Friday, October 17, 2014

Mercyful Fate - Dead Again (1998)

Much as The Graveyard proved the nadir to all those things King Diamond, an uninspired and pitifully bland paragon of career exhaustion, so too does Dead Again prove for the King's off and on alma mater Mercyful Fate. Now, to be clear, this is nowhere near as bad as The Graveyard, an album I have actually had physical altercations with, broken up only when the authorities arrived and took us both away in handcuffs. Dead Again does have a handful of choice moments, scattered throughout the track list, but even those sometimes sound like partial retreads of ideas the guitarists had pretty much perfected in the past. The best I could say for this work as a whole is that it's a competent, high 'average', but it marked a clear declination in the quality of the Danes' musical ideas, part of which I'd attribute to the front man having been so busy for just so long, kicking ass I might add.
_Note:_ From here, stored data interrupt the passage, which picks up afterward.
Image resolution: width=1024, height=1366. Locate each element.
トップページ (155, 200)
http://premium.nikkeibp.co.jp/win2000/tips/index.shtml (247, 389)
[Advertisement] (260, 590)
In the Shadows was a superb comeback, Time was still quite memorable, Into the Unknown solid, and then whoosh...the steam ran out (thankfully not for the followup to this).

The riffing progressions were still distinctly Shermann/Wead, with a huge emphasis on groovier patterns as heard in cuts like "Torture (1629)", "The Night" and "Crossroads". Personally I found the guitar tone and production of Dead Again in general to be solid, a little on the dry side but fully evocative of those moonlit, classy horror aesthetics that the King had always invested himself into with both bands. The producer here was involved with In the Shadows, and King did a lot of the mixing himself, so it's not a coincidence that this is thematically and atmospherically a spiritual successor to the 1993 reunion epic, with a lot of those grooves that just storm in and cut out against the lighter material ("Since Forever", etc). The problem for me is just that the songs lack the extra, intangible 'something' which made for such a hot streak from the time Don't Break the Oath had arrived all the way to efforts like Time and The Spider's Lullabye. It's not an ineffably lazy round of tunes like one will find on the painfully sterile Graveyard, which had a mix like a Tupperware party in Prude county, but for whatever reason the songs just don't connect with me quite like most of the albums that were released before it.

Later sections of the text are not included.